Start of TASK INPUTS

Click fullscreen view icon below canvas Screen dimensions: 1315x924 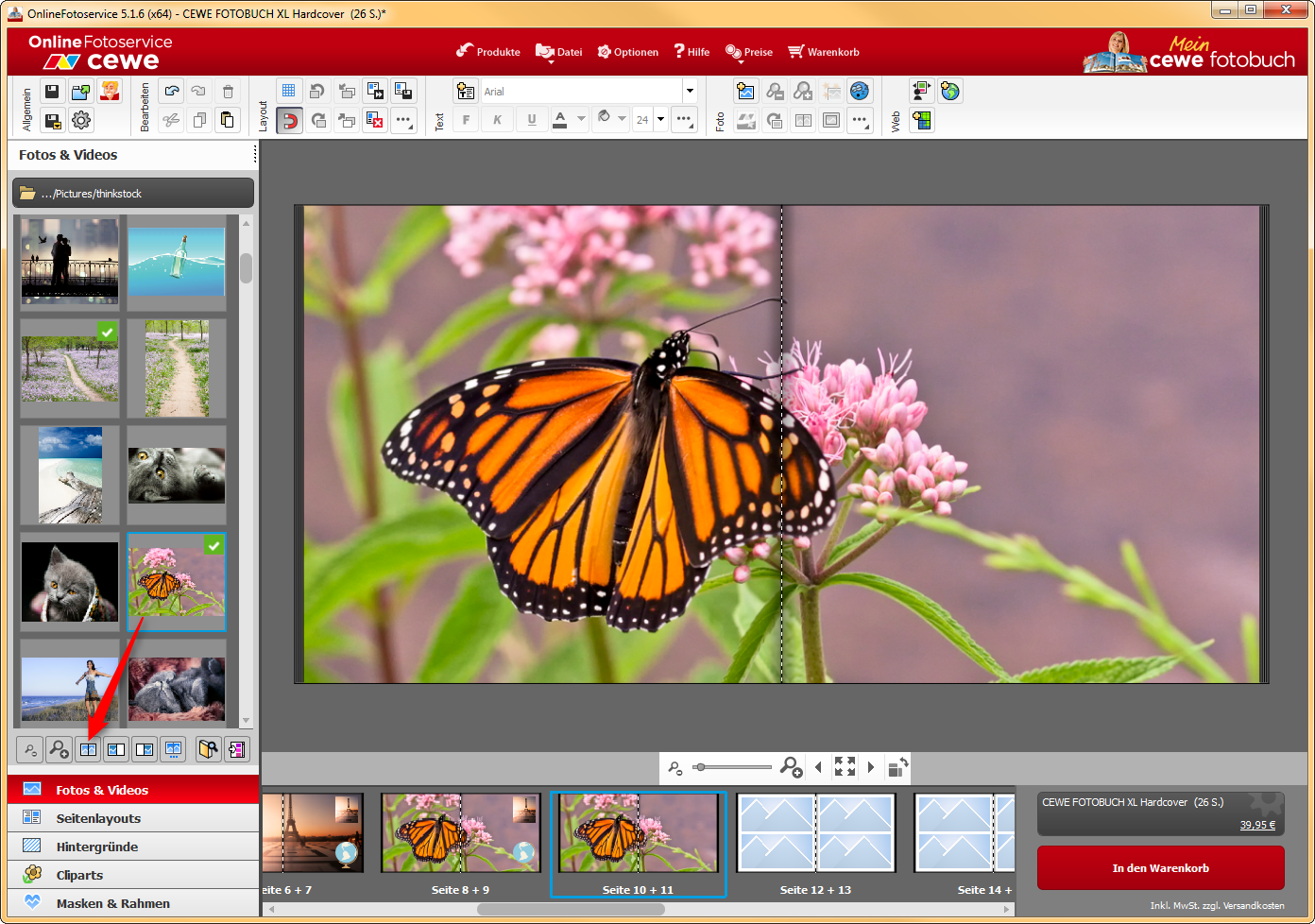click(845, 767)
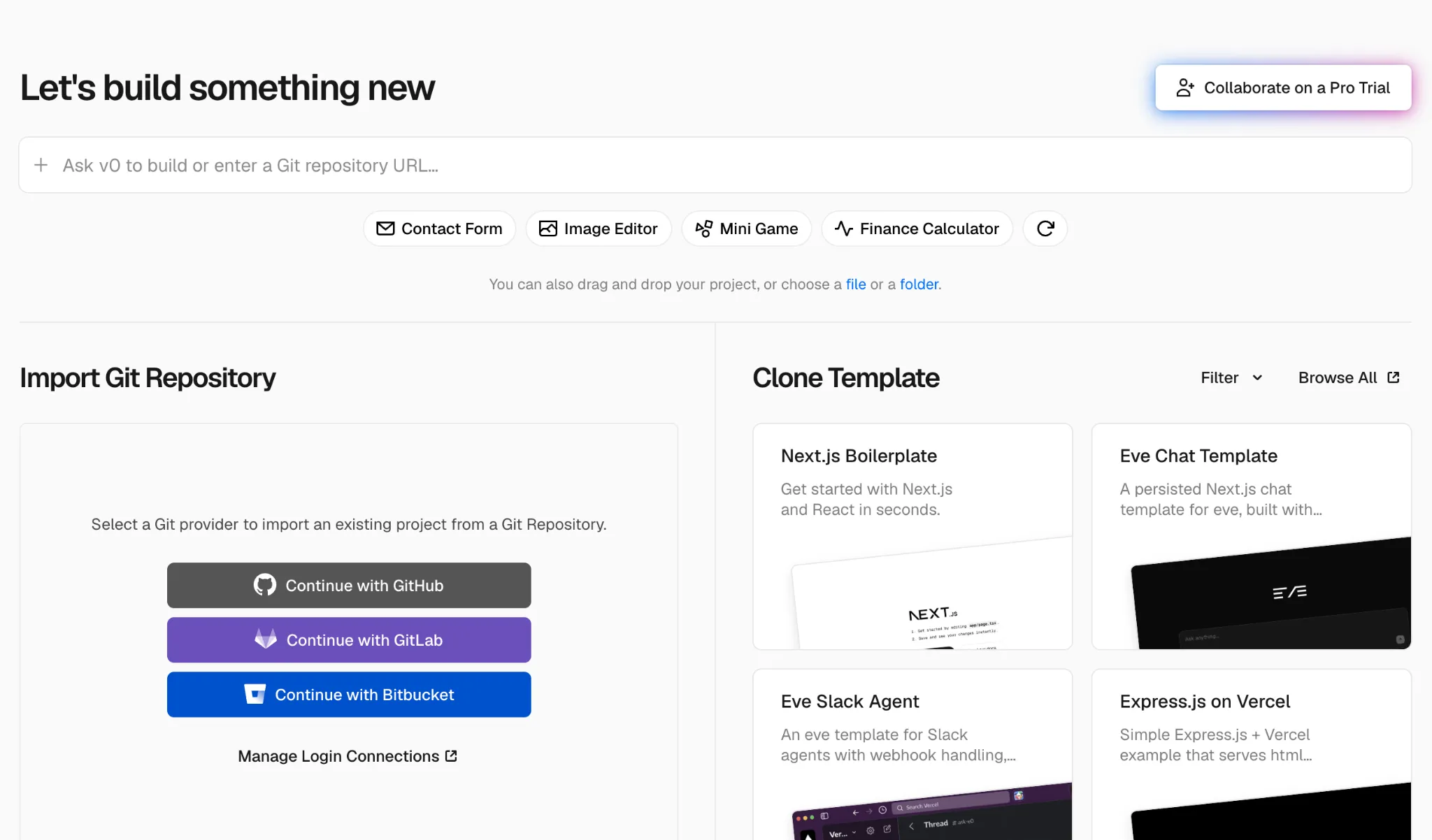Open the Eve Slack Agent template card
Screen dimensions: 1432x840
(x=912, y=755)
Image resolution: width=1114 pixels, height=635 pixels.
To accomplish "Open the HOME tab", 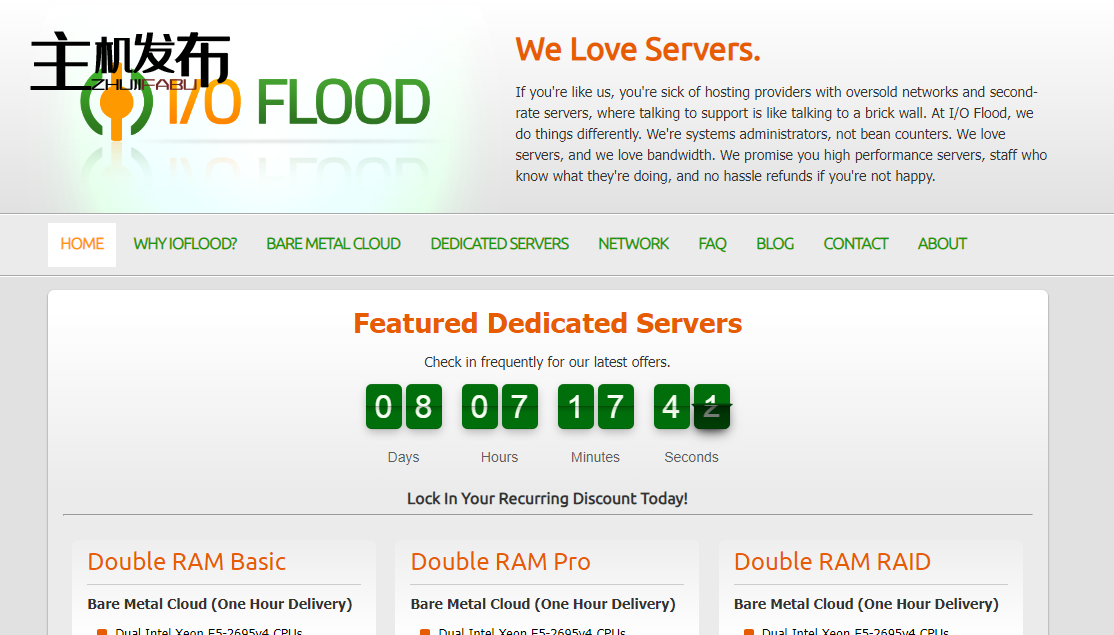I will [81, 243].
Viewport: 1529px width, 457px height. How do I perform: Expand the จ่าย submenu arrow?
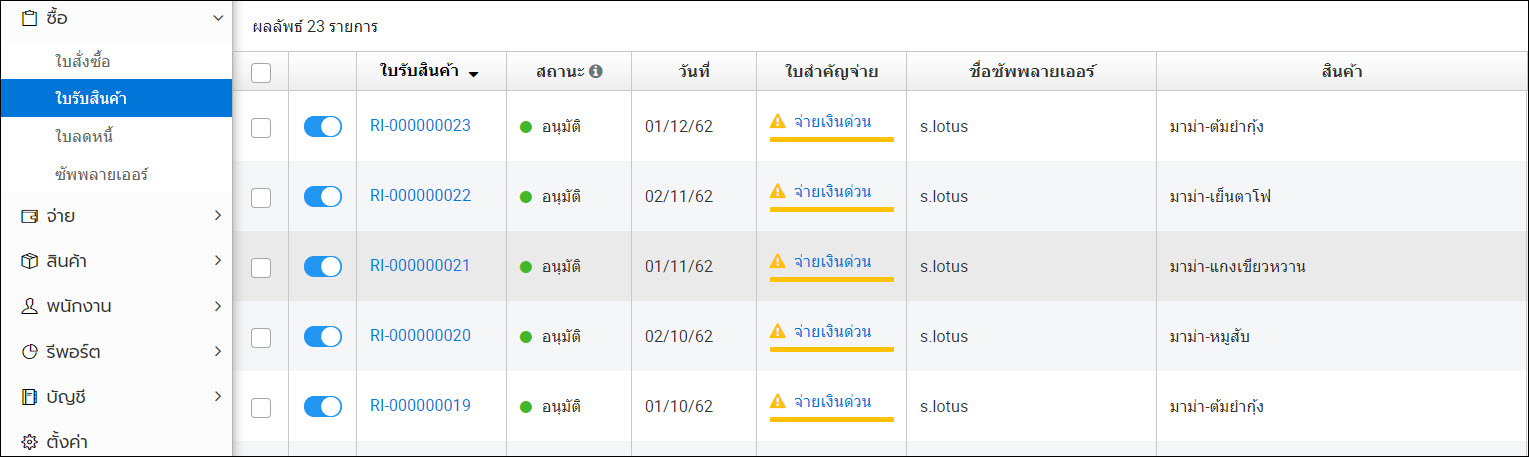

End of TASK INPUTS

From the entries above, extract each line containing "height".

Image resolution: width=1114 pixels, height=635 pixels.
Viewport: 1529px width, 457px height. How do I perform: Expand the จ่าย submenu arrow?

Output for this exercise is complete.